Hal memberatkan vonis Reyna lainnya, yaitu perbuatannya dinilai telah menyebabkan kerugian atas keuangan negara serta telah memberikan keuntungan kepada Reyna dan orang lain.

Sementara itu, Hakim Ketua mengungkapkan beberapa kondisi yang meringankan hukuman Reyna terdiri atas pertimbangan bahwa Reyna belum pernah dihukum, bersikap selama persidangan dan tidak mempersulit jalannya persidangan, serta memiliki tanggung jawab keluarga.
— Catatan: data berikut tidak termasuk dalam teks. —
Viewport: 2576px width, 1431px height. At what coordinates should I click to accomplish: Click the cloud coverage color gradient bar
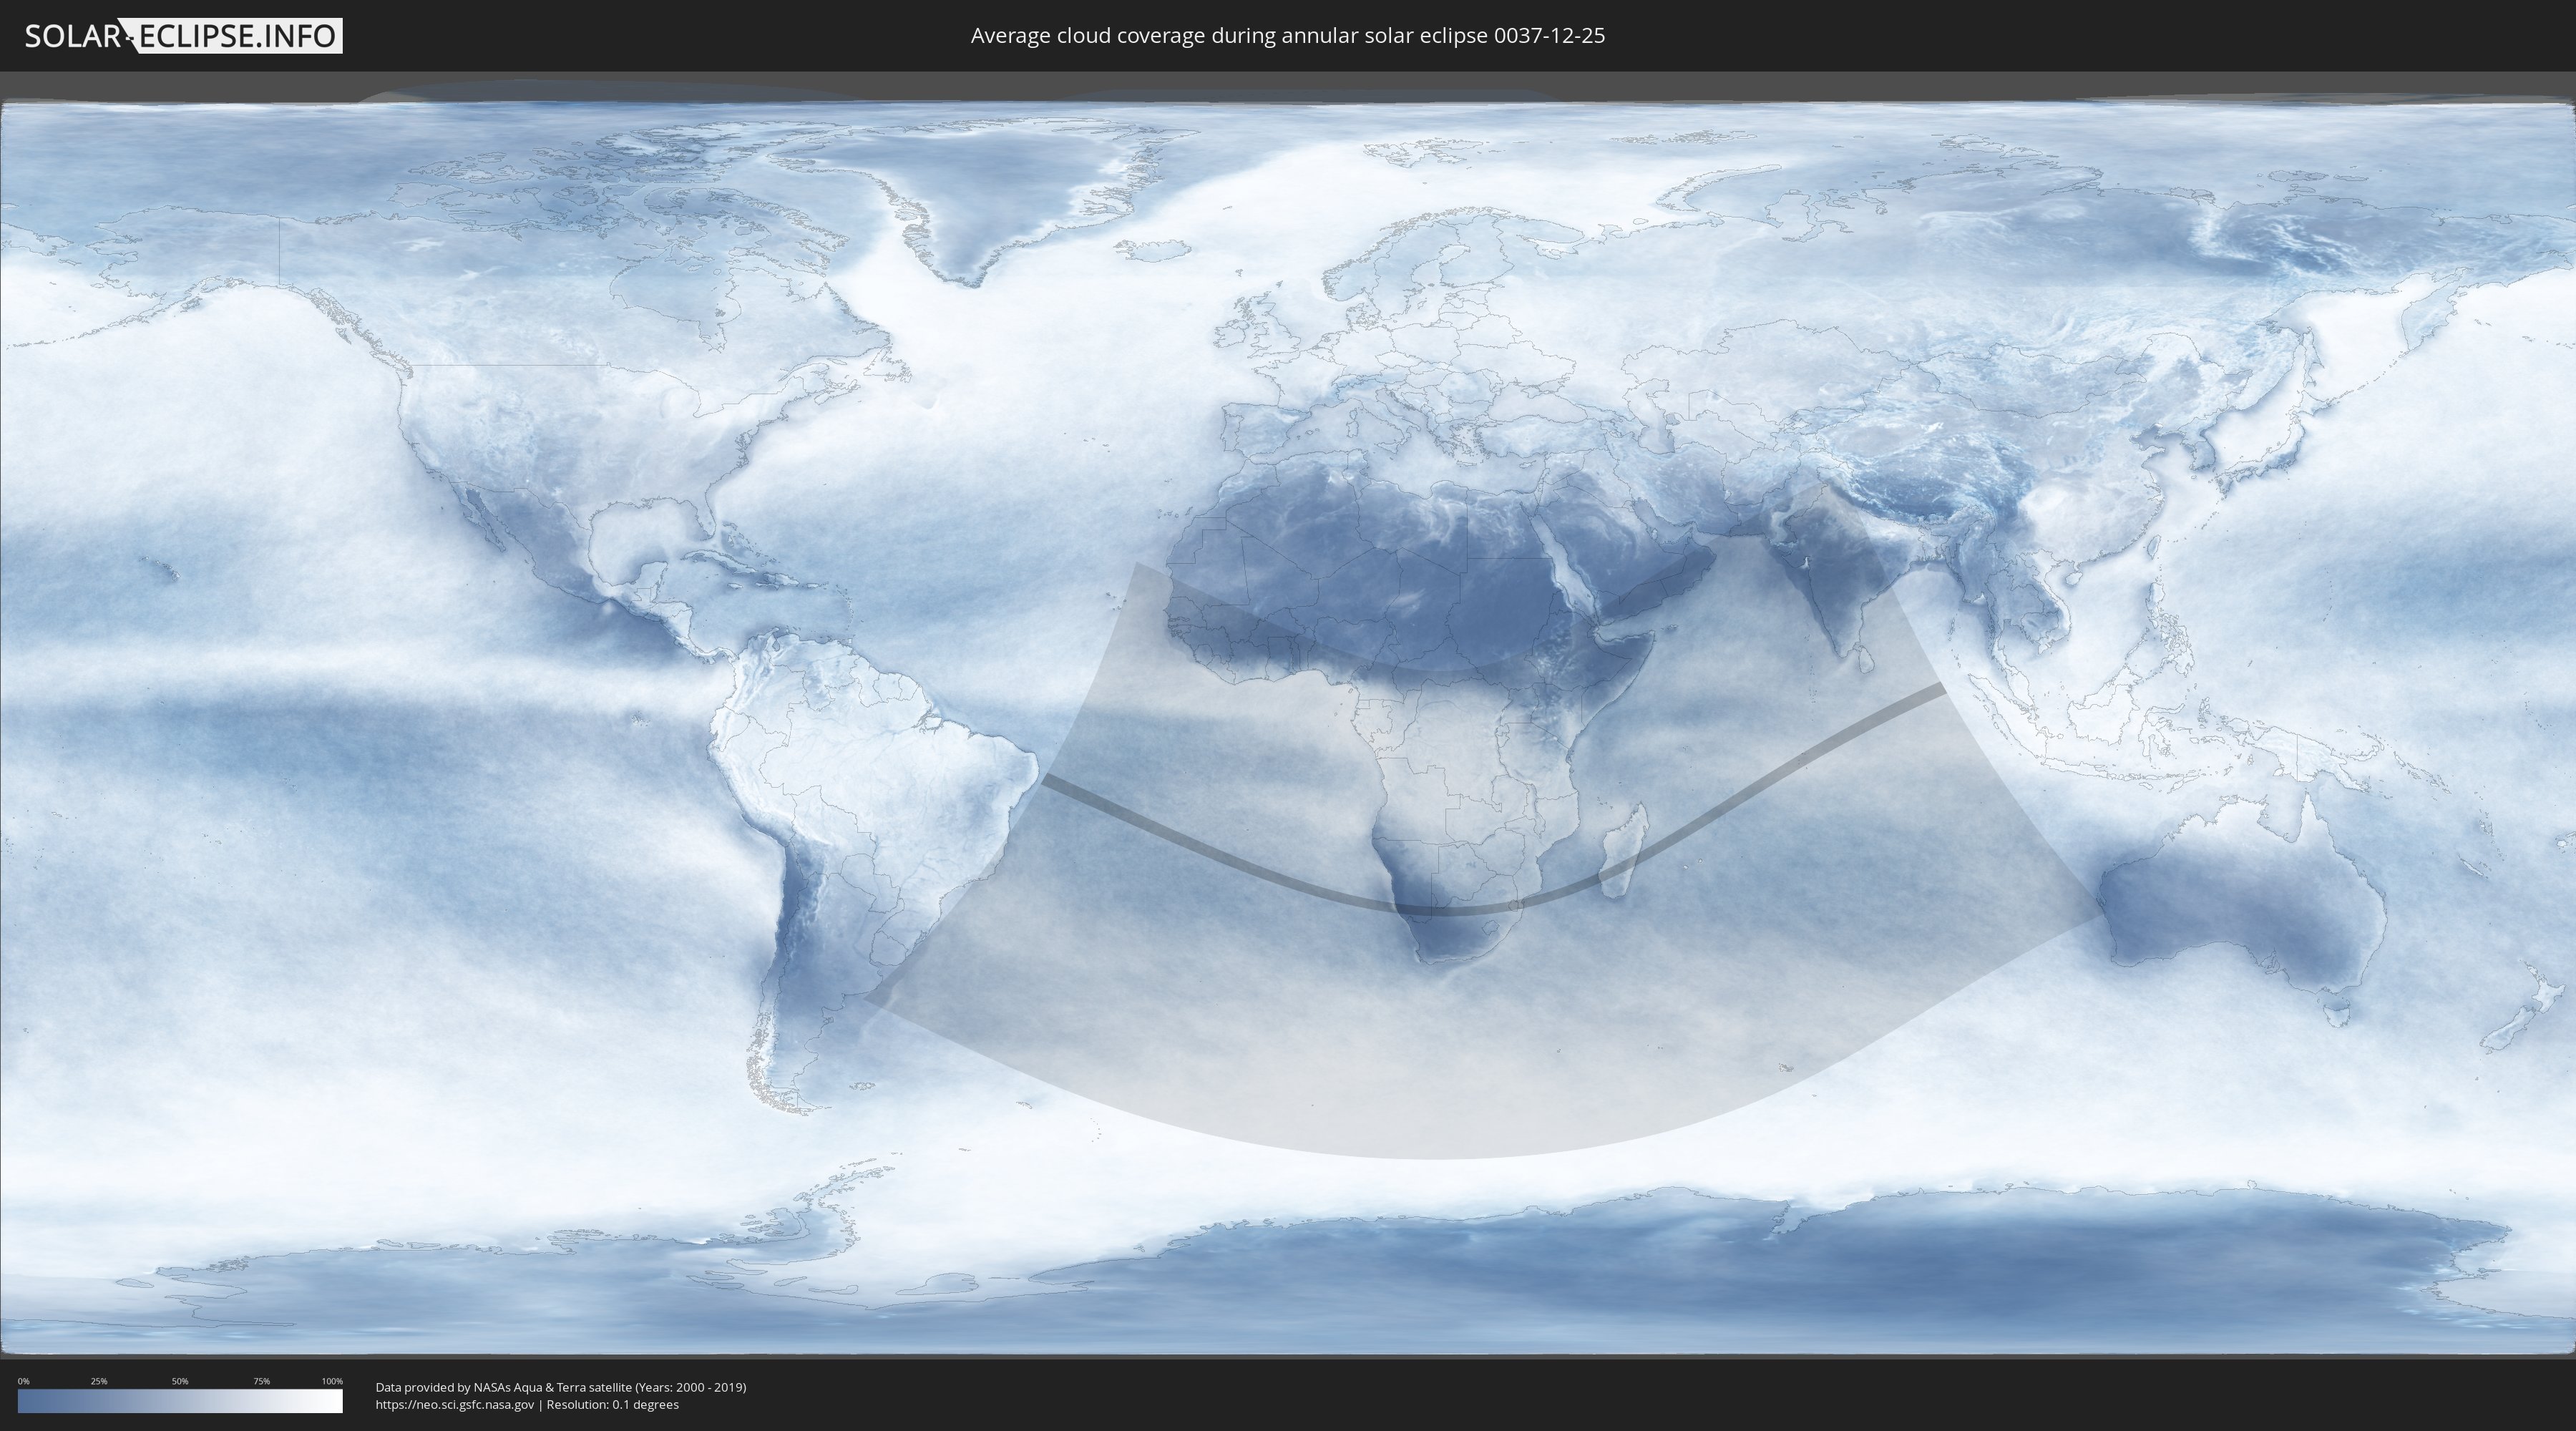click(x=180, y=1401)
Bersamaan dengan Reyna, terdapat dua terdakwa lainnya yang menghadapi sidang pembacaan putusan majelis hakim pada kasus yang sama, yaitu pejabat pembuat komitmen (PPK) pengadaan sistem proteksi TKI pada tahun 2012 I Nyoman Darmanta serta Direktur PT Adi Inti Mandiri (AIM) Karunia.
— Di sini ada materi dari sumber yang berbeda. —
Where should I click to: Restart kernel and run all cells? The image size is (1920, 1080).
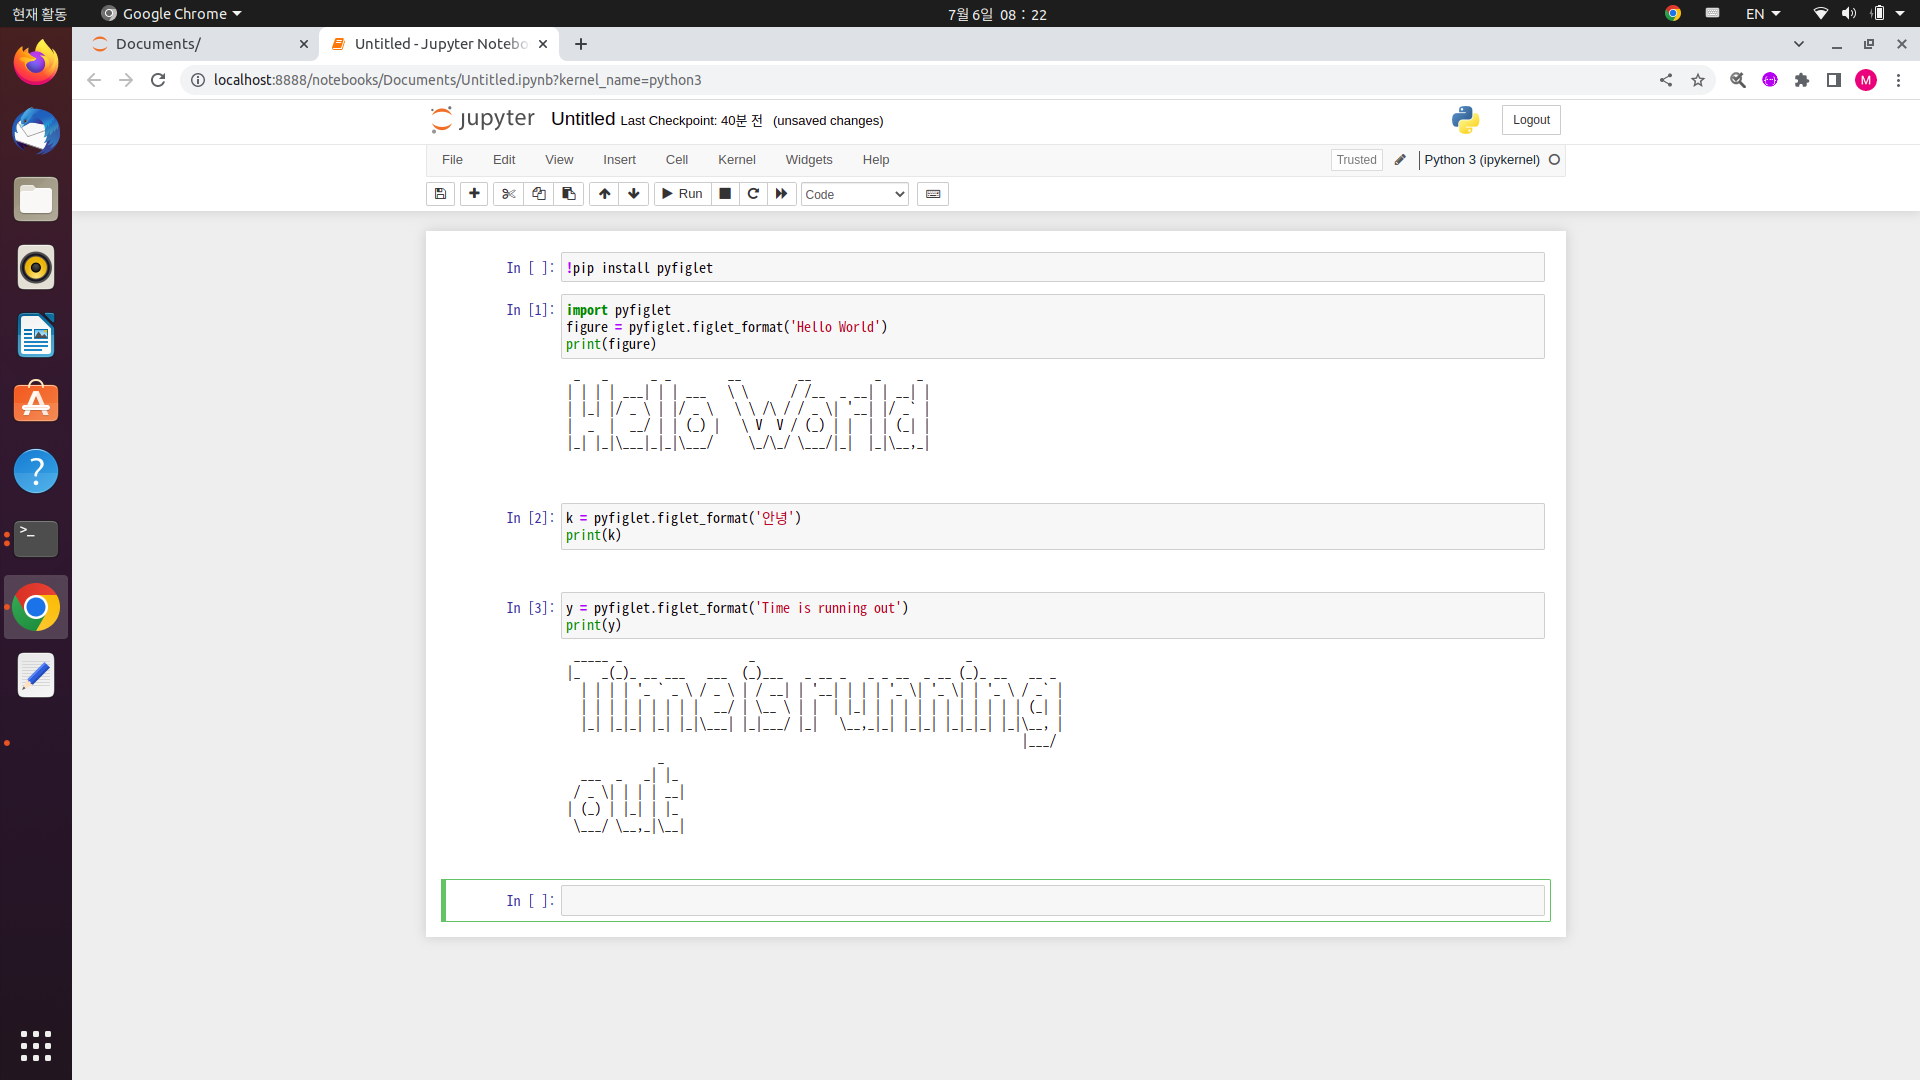[x=782, y=194]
I Nyoman Darmanta divonis pidana penjara selama 2 tahun dan denda Rp250 juta subsider 3 bulan, sedangkan Karunia dijatuhkan hukuman penjara 5 tahun dan denda Rp250 juta subsider 3 bulan, serta uang pengganti Rp8,44 miliar subsider 1 tahun 6 bulan kurungan.
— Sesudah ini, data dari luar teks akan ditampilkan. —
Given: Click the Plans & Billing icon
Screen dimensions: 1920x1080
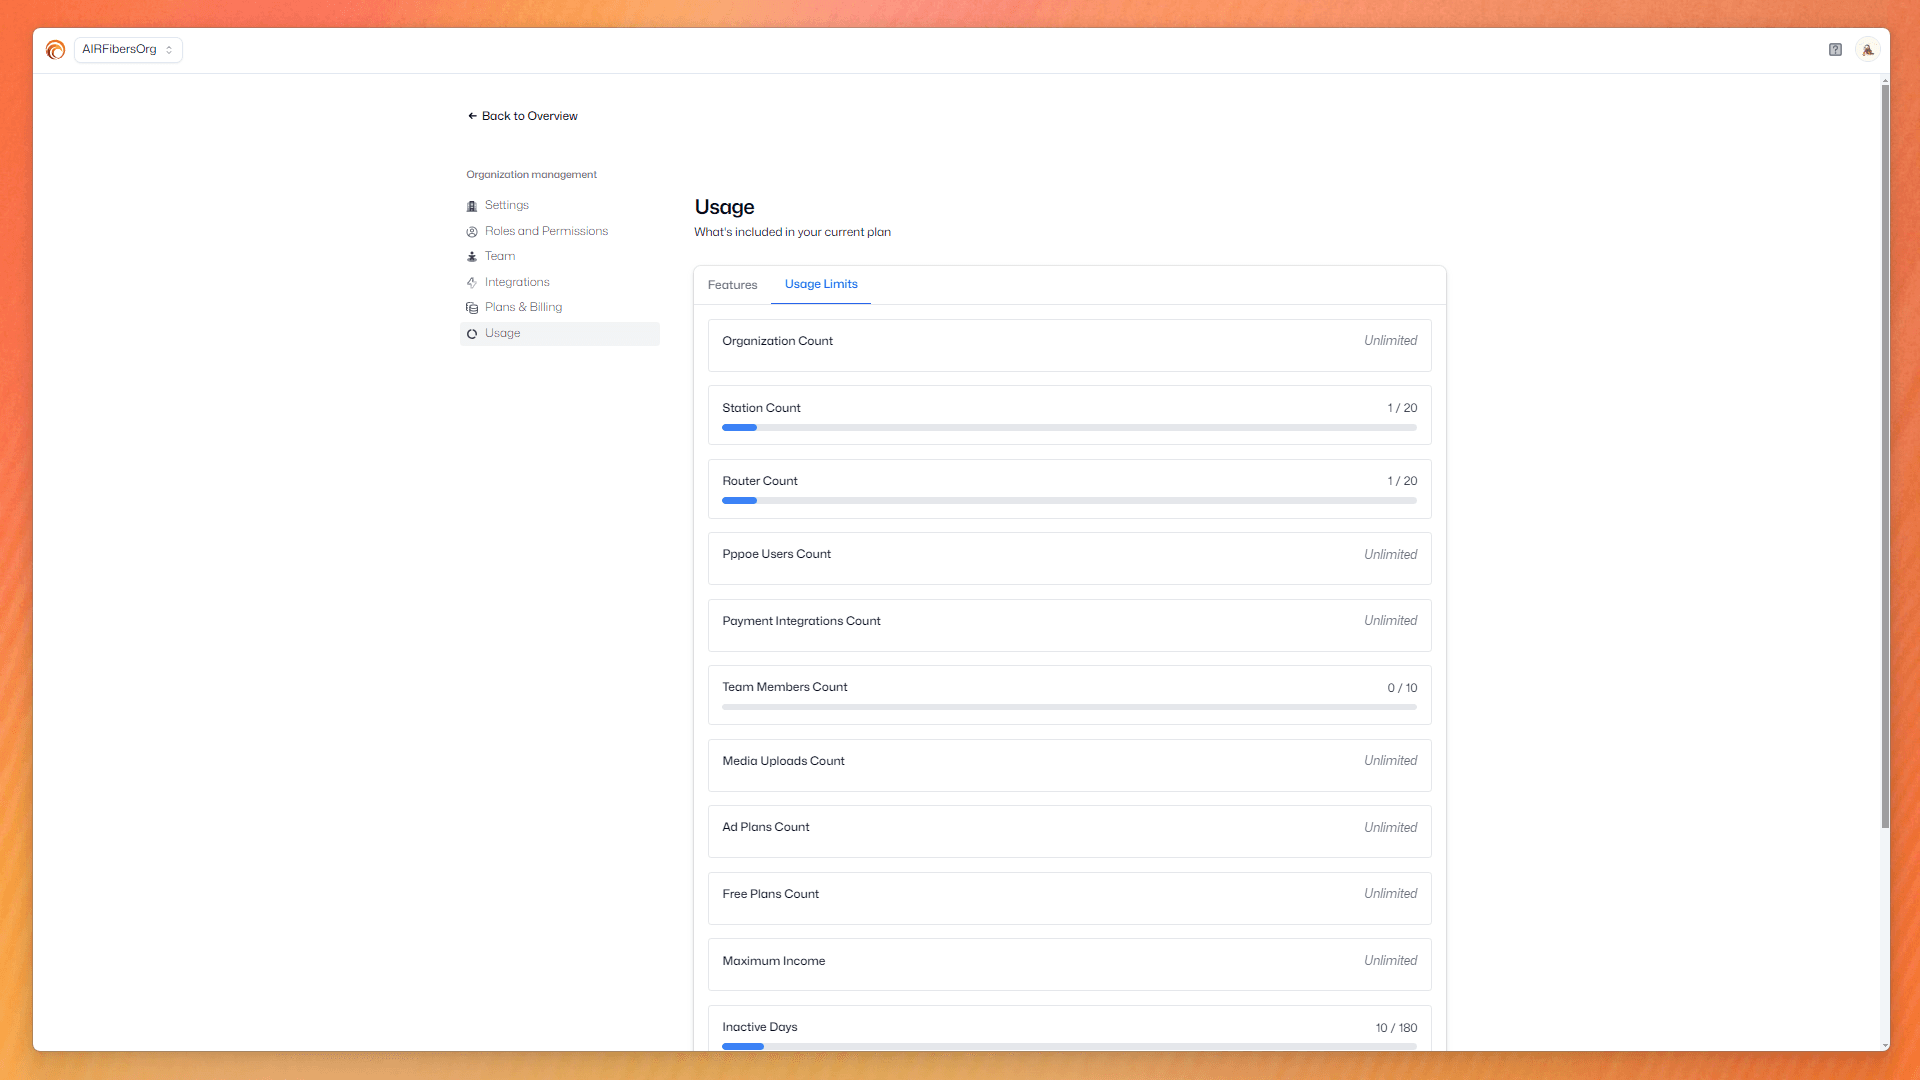Looking at the screenshot, I should coord(472,308).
Dalam kasus tersebut, Reyna didakwa merugikan negara sebesar Rp17,68 miliar bersama I Nyoman Darmanta dan Karunia, yang juga menjadi terdakwa.

Ketiganya diduga telah melakukan perbuatan melawan hukum berupa korupsi untuk memperkaya Karunia atau menyalahgunakan wewenang untuk memperkaya Karunia senilai besaran angka kerugian negara.

Adapun kasus bermula saat Karunia mengajukan izin perusahaan untuk jasa pelatihan TKI dan sepakat memberikan bayaran (fee) senilai Rp3 miliar kepada Reyna yang kala itu masih menjabat sebagai Sekretaris Dirjen Pembinaan Pelatihan dan Produktivitas Kemenaker pada 2010.

Setelah diangkat menjadi Dirjen Binapenta Kemenaker, Reyna menawarkan pekerjaan pengadaan sistem pengawasan dan pengelolaan data proteksi TKI pada Ditjen Binapenta Kemnaker kepada Karunia dan disetujui oleh Karunia.

Lalu pada 5 Januari 2012, I Nyoman Darmanta diangkat sebagai PPK Pengadaan Sistem Proteksi TKI. Meskipun pekerjaan pengadaan sistem pengawasan dan pengelolaan data proteksi TKI belum selesai, I Nyoman Darmanta tetap menyetujui pembayaran 100 persen kepada Karunia pada 17 Desember 2012 dengan nilai sebesar Rp14,09 miliar.